Windshield wipers. Sit in a chair with your feet comfortably hip-length apart, heels resting squarely on the floor. Keeping your heels where they are, bring the two front toes together till they touch, and then angle them away from each other at maximum length in a movement that resembles a “windshield wiper.” This works the muscles and tendons that move your feet from side to side.
Heel raises. Stand on your toes, raising both of your heels off the ground. Hold for five seconds. Lower them back down. Repeat 10 times. This is great for your balance — and, adds Dr. Oswell, even more so if you do it with your eyes closed. For safety sake, do this exercise standing next to a bed foot-board, a sturdy chair or some other stable surface that will help you retain your balance. It’s okay to hold on as long as you keep your weight on your feet.
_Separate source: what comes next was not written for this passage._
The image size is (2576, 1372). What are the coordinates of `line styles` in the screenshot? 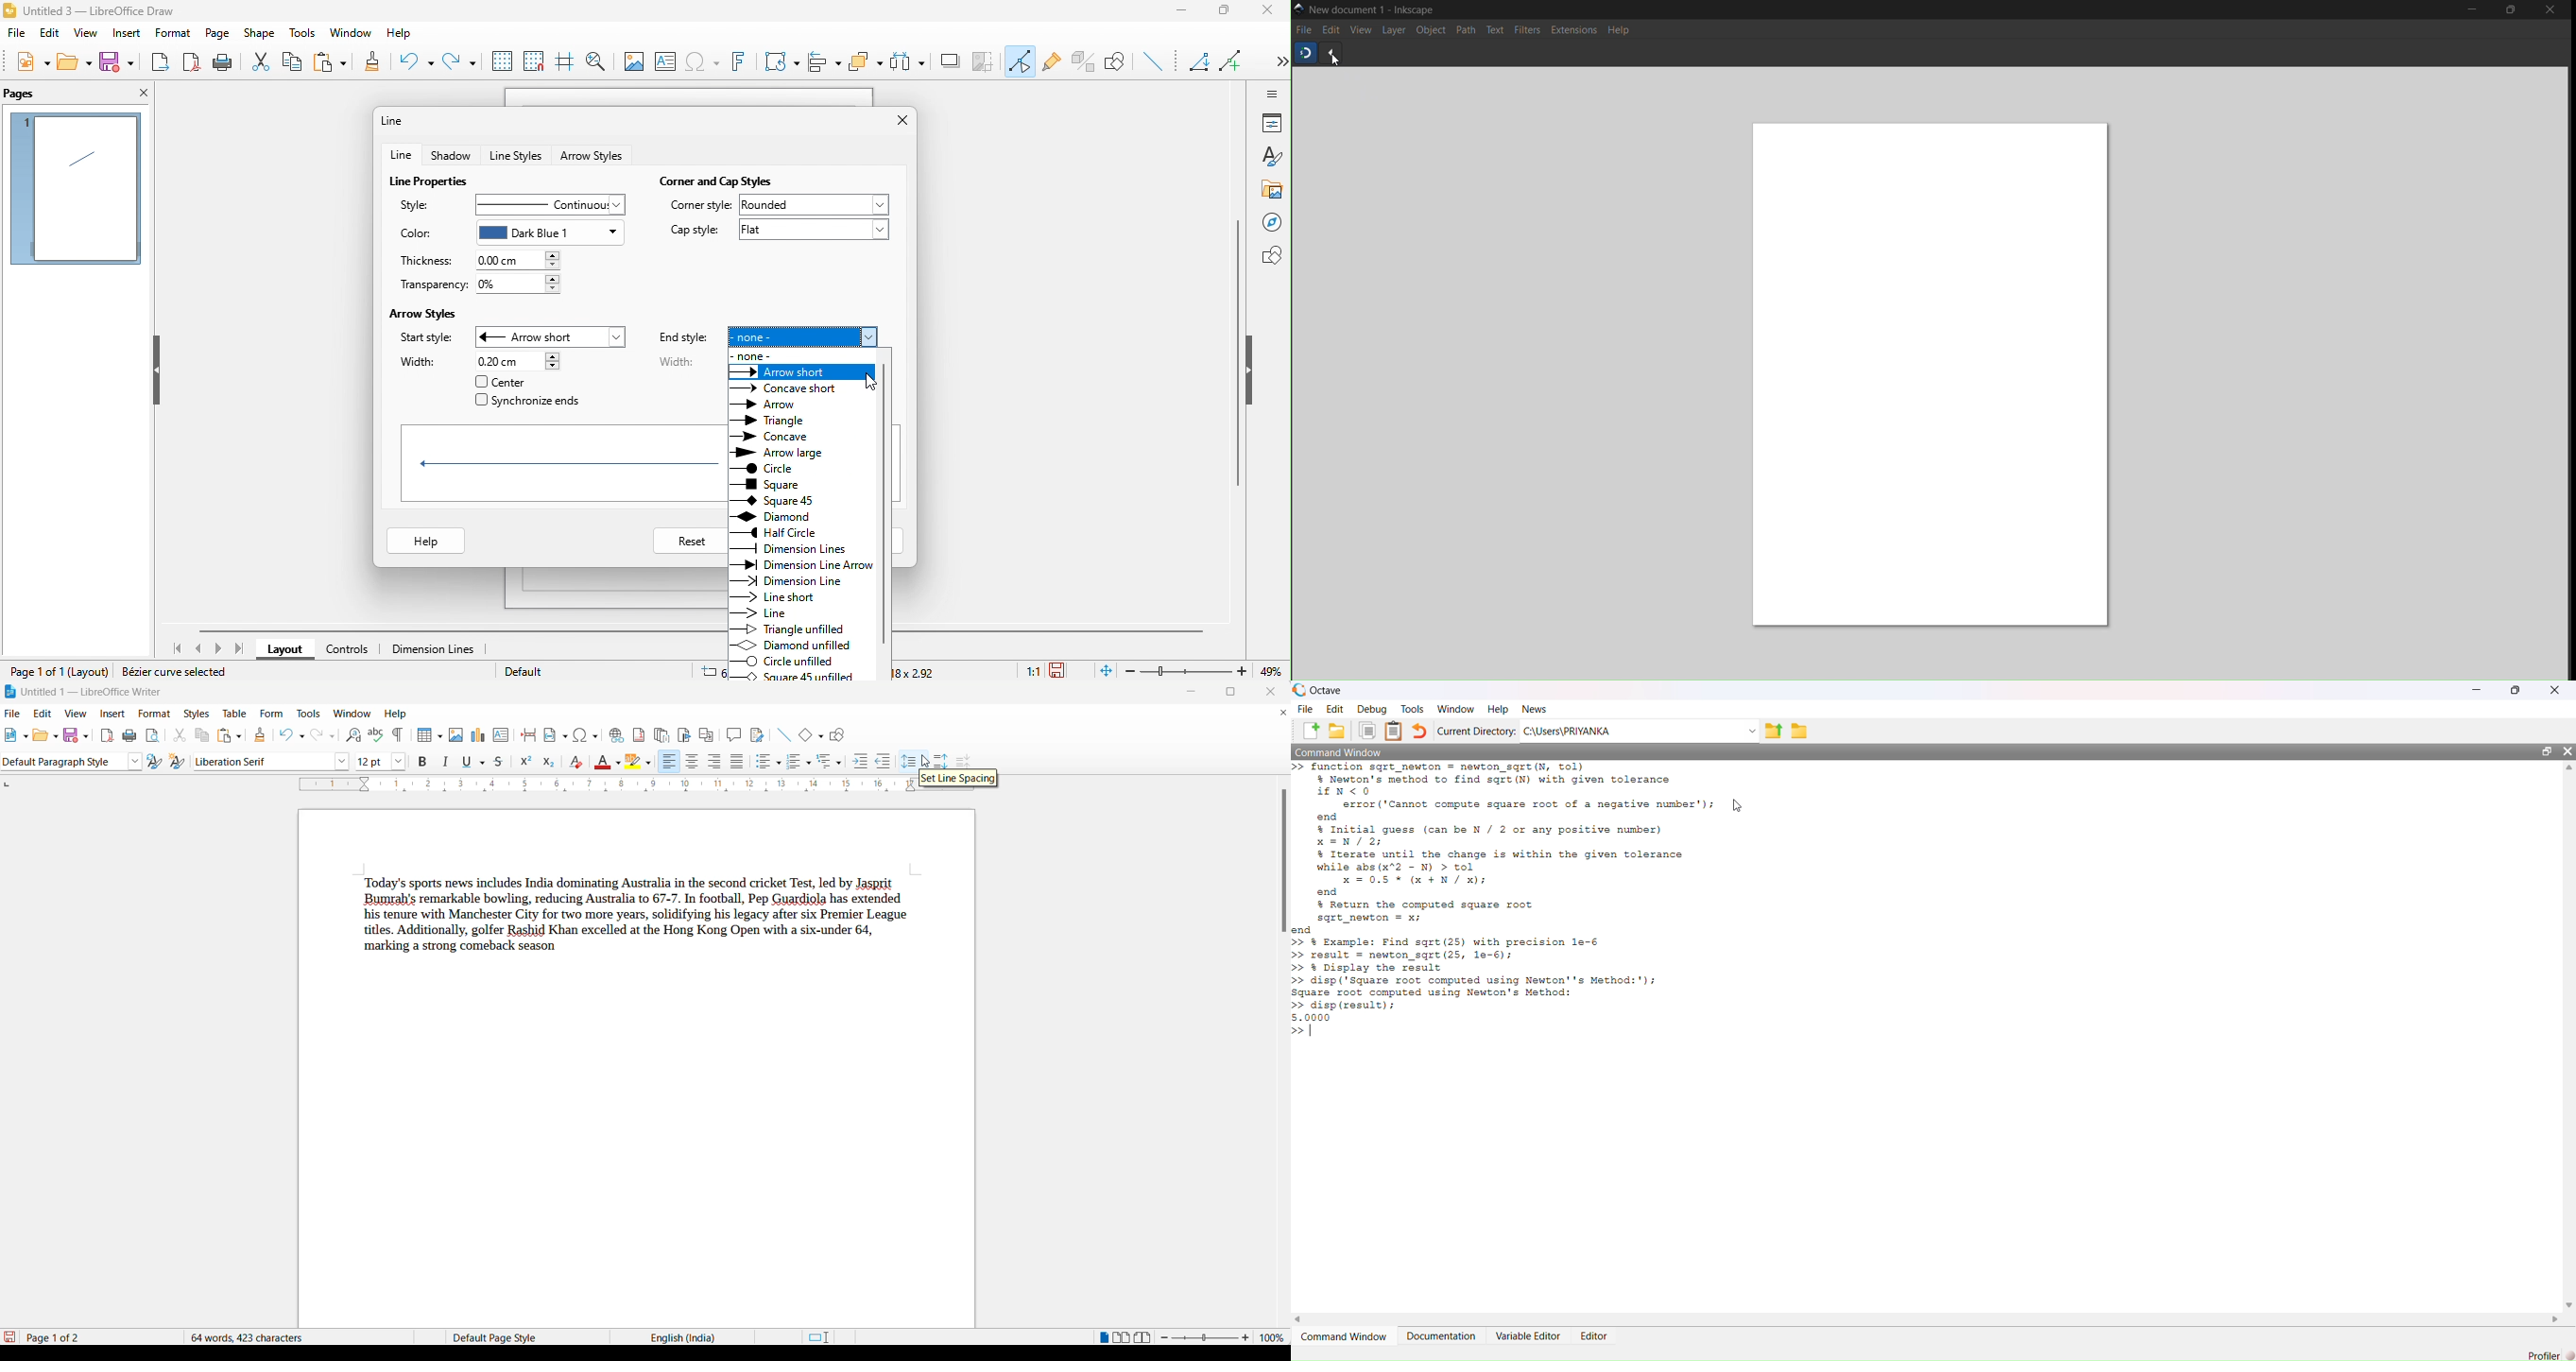 It's located at (516, 155).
Toe squeeze. Sit in a chair. Place toe separators between your toes. Squeeze for about five seconds and relax. Repeat 10 times for each foot. “This is great for people with toe cramps,” said Dr. Oswell.
Interestingly, Dr. Oswell did not recommend one of my favorite activities — running or walking on sand at the beach — at least, not for everyone. “If you don’t have any problems with your feet, it’s absolutely great. But it is not for people with foot problems,” she said. “You may be making an existing problem worse.”
THE RIGHT SHOE FOR THE RIGHT USE
Since I had the ear of a “foot expert,” I couldn’t resist one more question — about all those specialty shoes now available, for everything from basketball to weight training to trail-running. Is there any difference among them? “Absolutely,” she told me. “The right athletic shoes are specifically constructed for the sport you’re doing in them and the forces that occur with that activity. I’m a firm believer in going to specialty stores with all these different kinds of shoes — especially for running — because the sales staff is usually very well-trained. Since different activities demand different movement from the feet, it’s helpful to start off on the right foot, so to speak.”